John Joseph (Jack) Calder, James’ eldest son succeeded YF as Laird and was the last at Ardargie. He ruled Ardargie from 1907 until his death in 1962. Jack ran the brewing business based not far away at Alloa, Clackmannanshire, and built it into a brewing empire. John was interested in breeding shorthorns and imported breeders from USA. He bought Hill 60 on the Somme and donated it to the nation as the site for a memorial to the thousands of fallen including his nephew Wilfred and his son James who survived the carnage. Jack had married, 1895, Mary Alice Broadbent in Lancashire, and brought her to live at 3 The Walk, Alloa, where their large family was all born. They moved into Ardargie in 1907. Jack bought a hunting estate called Braemore in Ross-shire where the extended Calder family would holiday. Marriages into Canada and USA and the evacuations of WW2 spread the family across the Atlantic. Jack had gone blind in his last years, but he and Alice stayed at Ardargie where they both died in 1962.
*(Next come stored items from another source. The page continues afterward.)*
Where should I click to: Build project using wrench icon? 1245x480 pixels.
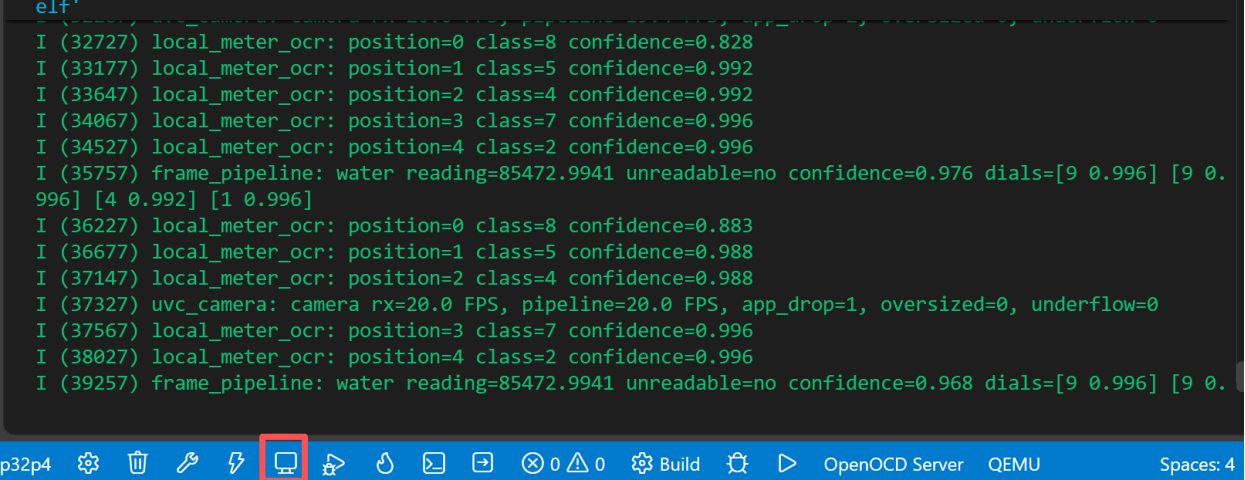187,463
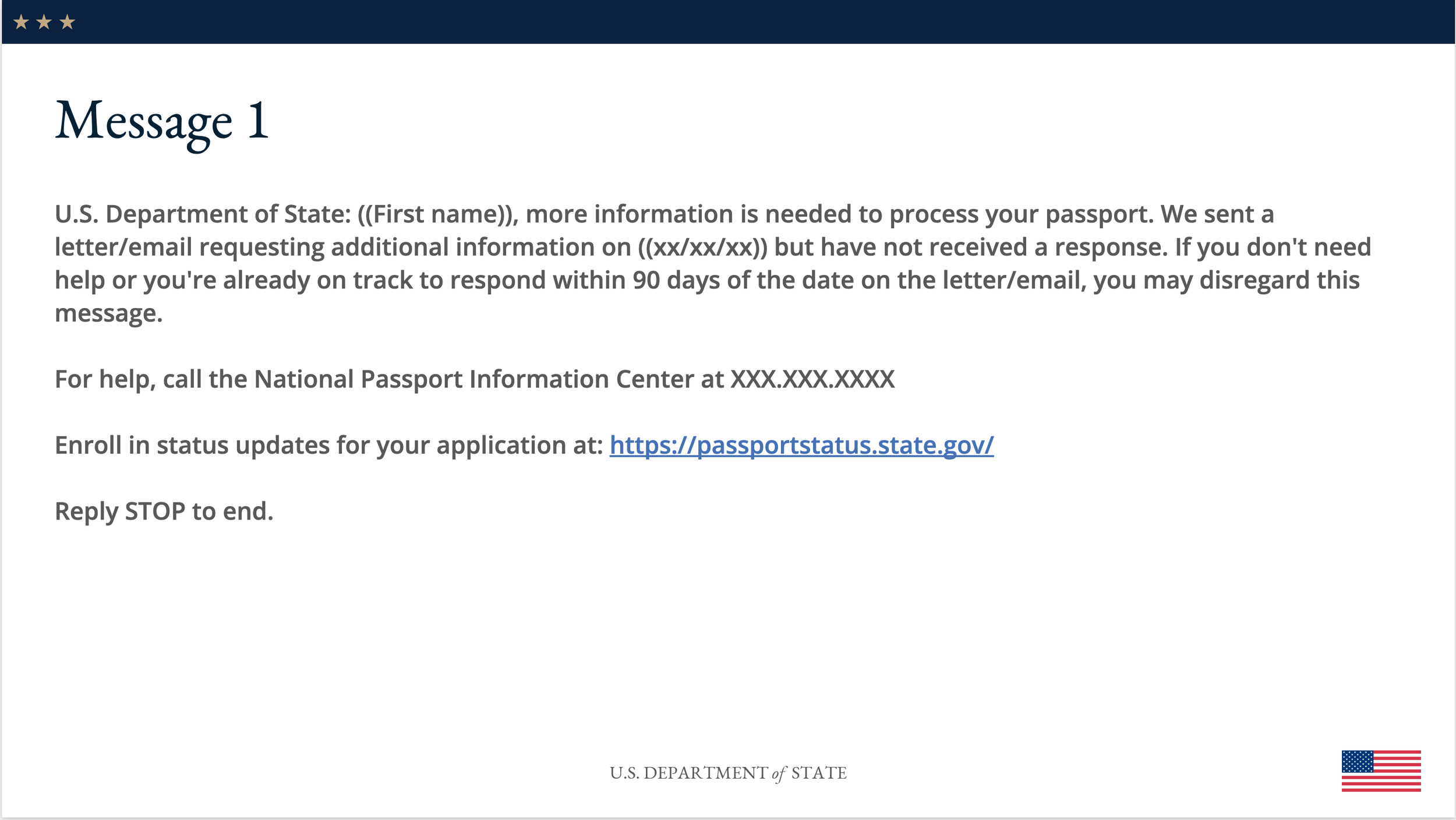Click the American flag icon

point(1381,771)
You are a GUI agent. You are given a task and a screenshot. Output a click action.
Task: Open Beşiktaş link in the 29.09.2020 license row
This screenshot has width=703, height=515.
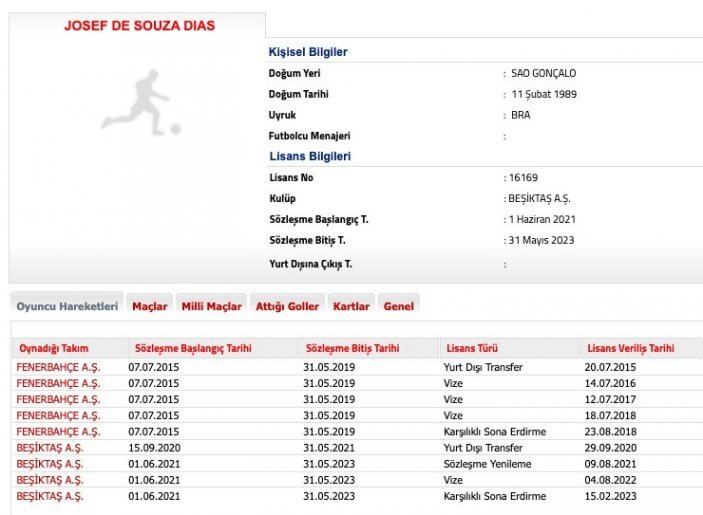(50, 448)
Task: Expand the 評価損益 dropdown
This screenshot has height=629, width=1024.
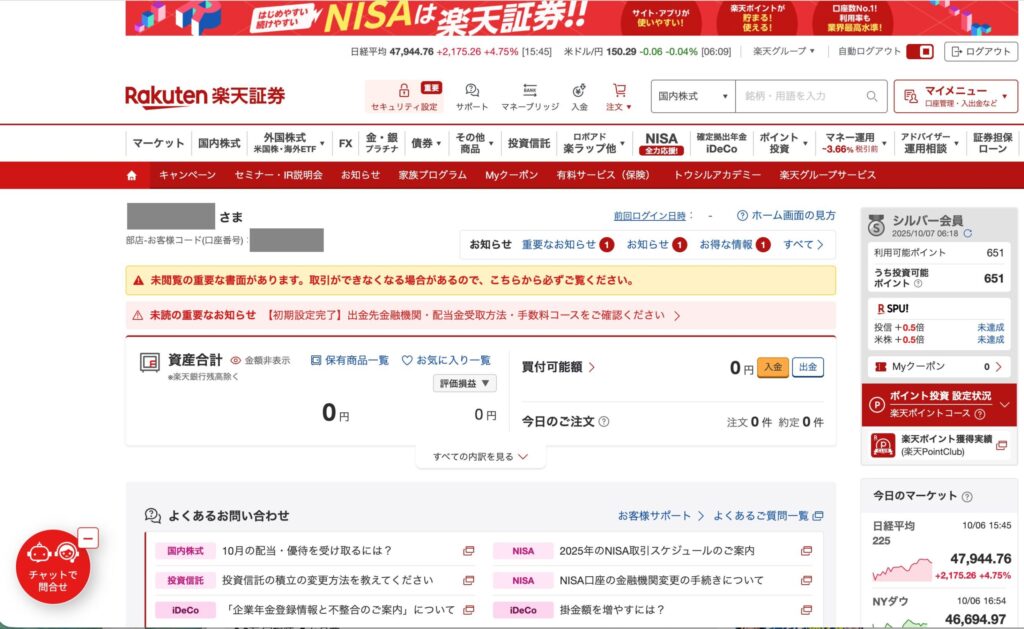Action: tap(465, 383)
James Charles (Jim) Calder, James second son, who had worked up from the bottom of his father’s timber empire, was now in charge of Calder’s Timber business and distilleries. He held a senior post in the war effort as Deputy Director of the Timber Industry for which he was knighted in 1921. Jim lived at Ledlanet, a house which was apparently built in the style of Ardargie, high on the hill, at Milnathort about six miles south of Ardargie at the other side of the Ochil Hills . It was said that the Calders owned all the land between (about 20,000 acres.) Sir James Calder (son of YF) bought Lynford Hall in Norfolk, which had been considered for purchase by Queen Victoria as a country palace, but was passed over in favour of Sandringham, a few miles further north.
Both Jack and Jim were keen shooters and fishermen. They both retained their father’s interest in farming and their prize animals frequently appeared at agricultural shows. Jack was involved with curling at Forgandenny and Jim enjoyed his golf. The newspapers had regular reports of the success of their country pursuits.
And Two Trout
Jim had a loch on his property, stocked with trout for his entertainment. Sheriff Barclay had finally retired but Jim still felt that recourse to the law was the way to deal with poachers. This incident took place during the 1920s. Like his father and grandfather before him, Sir James exercised his rights before the law. But let all be warned – do not transgress against a Calder.
YF Had Four Daughters: Cecilia (Cicily) (1859-1921) was the eldest surviving child. She married William (Willie) Drysdale Thornton and was mother to Thomas George Thornton (my grandfather). Her other children were Mary who died as a young child, Wilfred who was killed in 1917 at Hill 60 on the Somme, and Helen who married Frank O’Leary. Christina (Tina or Aunt Tin) (1860-1952) married Walter Hardy Beaton, his second wife, grandfather of Sir Cecil Beaton, the Queen’s photographer. Agnes (1862-1947) married Willie’s brother George Thornton. They had ten children (eight of them were girls) Marion (1864-1954) married first a Civil Servant in India, L. C. Berry C.I.E., with whom she had a daughter Ethel. He died about 1900 and Marion remarried Major Archibald (Willie) MacDonald of Blarour, Spean Bridge, Inverness. Their grandson lives at Blarour now. And two sons by his second marriage: Walter (1877) and David (12 October 1880 Dunkeld on 6th wife of James Calder Esq of Ardargie – a son), from his second marriage. David was born at the Inn managed by Jessie.